Era una trampa que tendía a su intelecto. Cuando consultara diccionarios, en ellos no hallaría tales términos. Eran vocablos al revés, sin embargo al leerlos de derecha a izquierda descubrió que significaban lo mismo aunque el orden de las letras hubiese cambiado. Su desconcierto fue enorme…
Abandonó aquella biblioteca pensando cómo resolver el dilema. Entonces inventó las palabras inventadas. Cuando buscaba su significado, reía a carcajadas con lo obvio y algunos lo consideraban un erudito gramático. Para otros, era un loco inofensivo. Pero ahora sonríe. El hombre sonríe porque acaba de inventar la palabra inventar.
ESCEPTICISMO
¿Por qué creer en ellos si las leyes naturales refutaban su existencia? Simbolismos sin claves, se consolaba en sus días de insomnio, repitiendo: “¡Qué insensatez la sola idea de algo material, con forma corporal!”. Era discreto. No compartiría sus dudas con nadie. Su reputación de estudioso teólogo podría ponerse en entredicho. Durante una reunión con heterodoxos científicos alguien aludió al ambiguo tema pero él, discreto y racional como siempre, se mantuvo ajeno al bizantino debate de aquel día: Abrir una puerta para pasar…
Este fantasma, lúcido y científico, sólo comenzó a creer en fantasmas cuando se le apareció, en plena noche, un hombre vestido de gris con su paraguas colgando del brazo.
–¿Cómo te llamas?
–Robert.
–¿Robert?
–Sí, Robert Walser.
–Te conozco.
–Yo no. Siempre juego billar solo.
MUTANTE
Al anciano centauro no lo limitaba el instinto gregario de su especie. Siempre creyó que existían posibilidades de ir más allá de su biforme condición. Una rebelde lógica, impulsándolo a desertar de la manada, lo indujo a escapar de su familia y su pueblo.
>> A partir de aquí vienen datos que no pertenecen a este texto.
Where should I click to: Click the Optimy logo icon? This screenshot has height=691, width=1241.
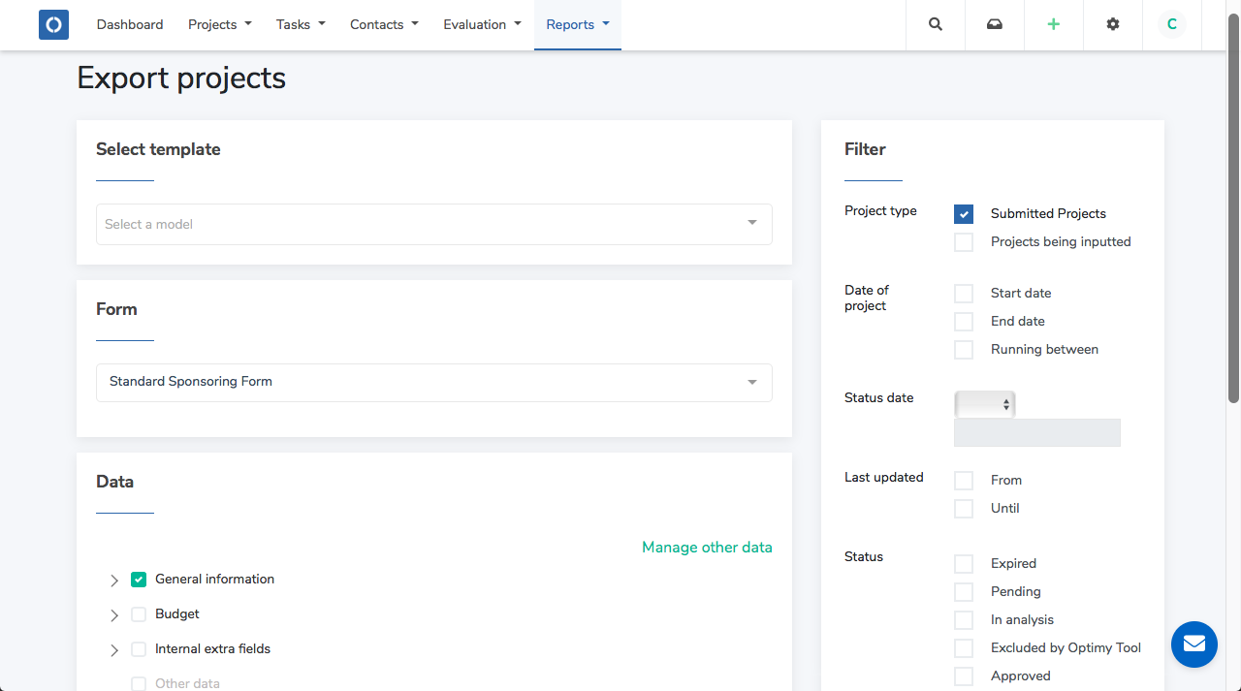tap(53, 24)
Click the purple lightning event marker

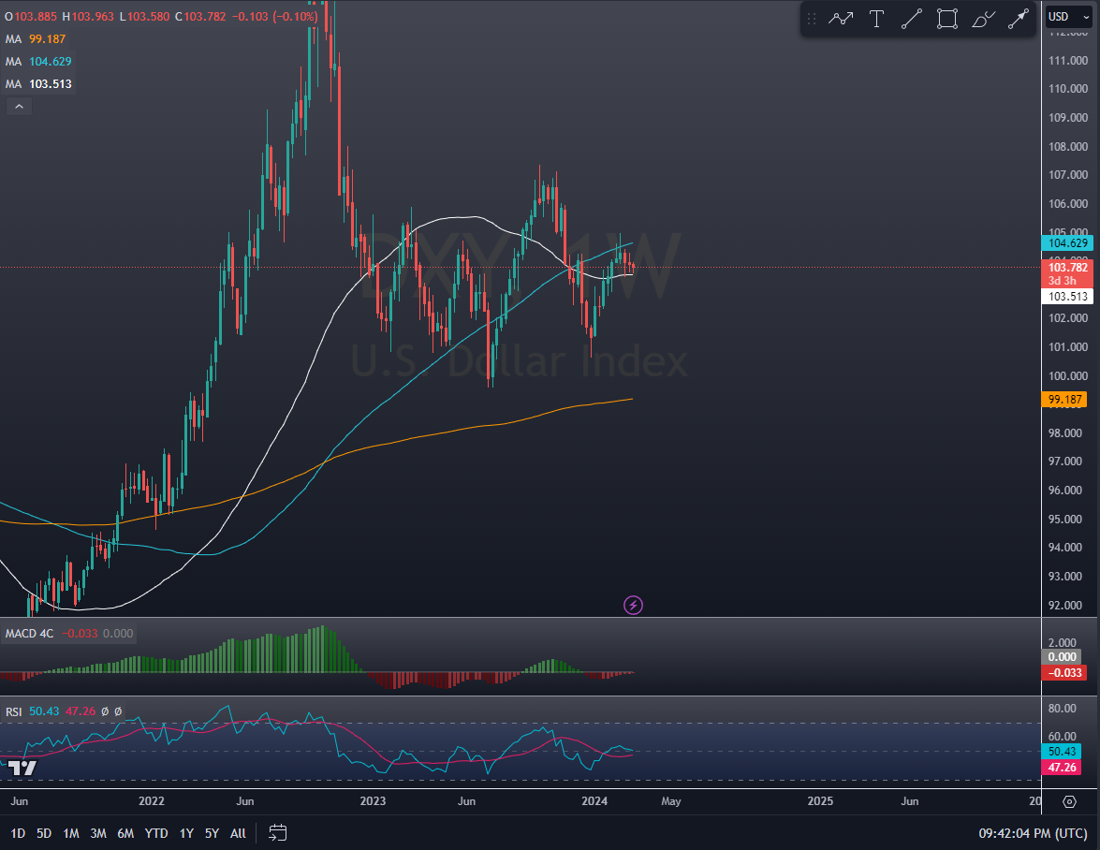[633, 605]
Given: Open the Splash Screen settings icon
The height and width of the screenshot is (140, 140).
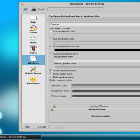Looking at the screenshot, I should click(33, 69).
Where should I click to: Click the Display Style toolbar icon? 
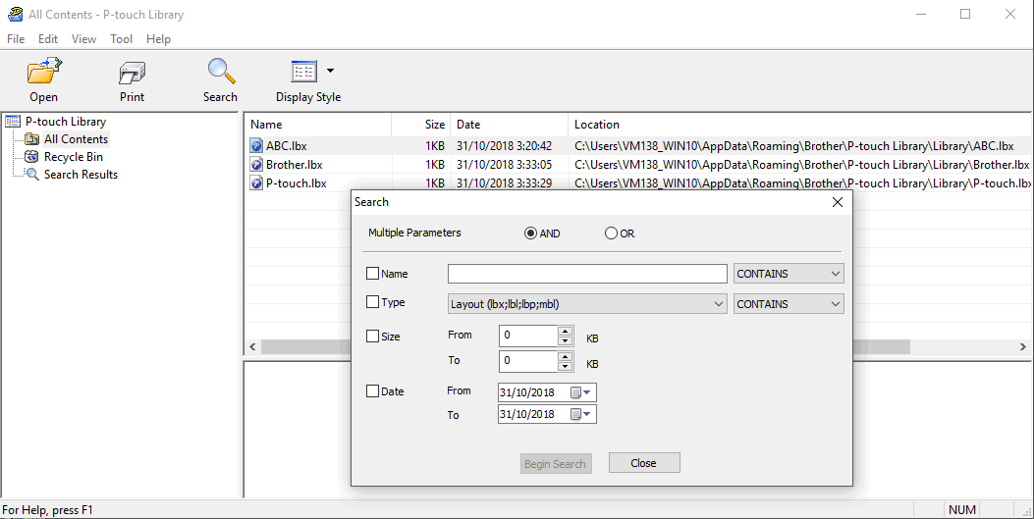303,73
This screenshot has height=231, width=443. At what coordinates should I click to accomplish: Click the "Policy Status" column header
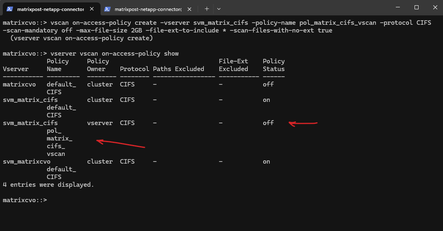(x=274, y=65)
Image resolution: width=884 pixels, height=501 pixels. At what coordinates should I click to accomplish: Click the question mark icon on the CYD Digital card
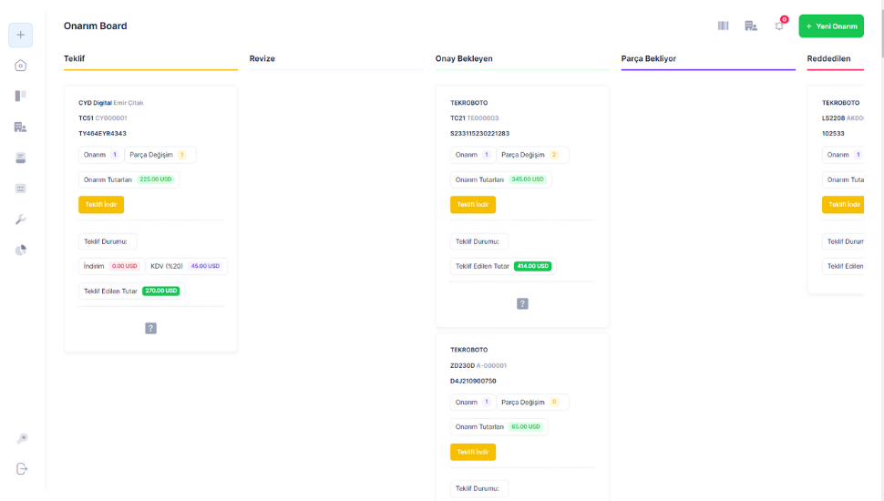[x=150, y=328]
La llameante llanura era un interminable reto para su corazón y para sus inseguras extremidades equinas. Primero caminó sin prisa. Después fue un trote sostenido hacia ningún lugar específico. Un trote de húmedo horizonte en los ojos y polvo bajo sus cascos. Llano adentro, en esos espacios por donde sus congéneres no se atrevían a correr, el centauro se desbocó en rauda carrera hacia la muerte.
Era preferible la muerte. Correr hasta reventar. Y lo hizo. Corrió y sólo se detuvo cuando escuchó el fatigado relincho de un viejo caballo que atrás quedaba, bañado en sudor, mientras él ahogaba un grito de liberación al experimentar, por primera vez, la yerba bajo sus pies.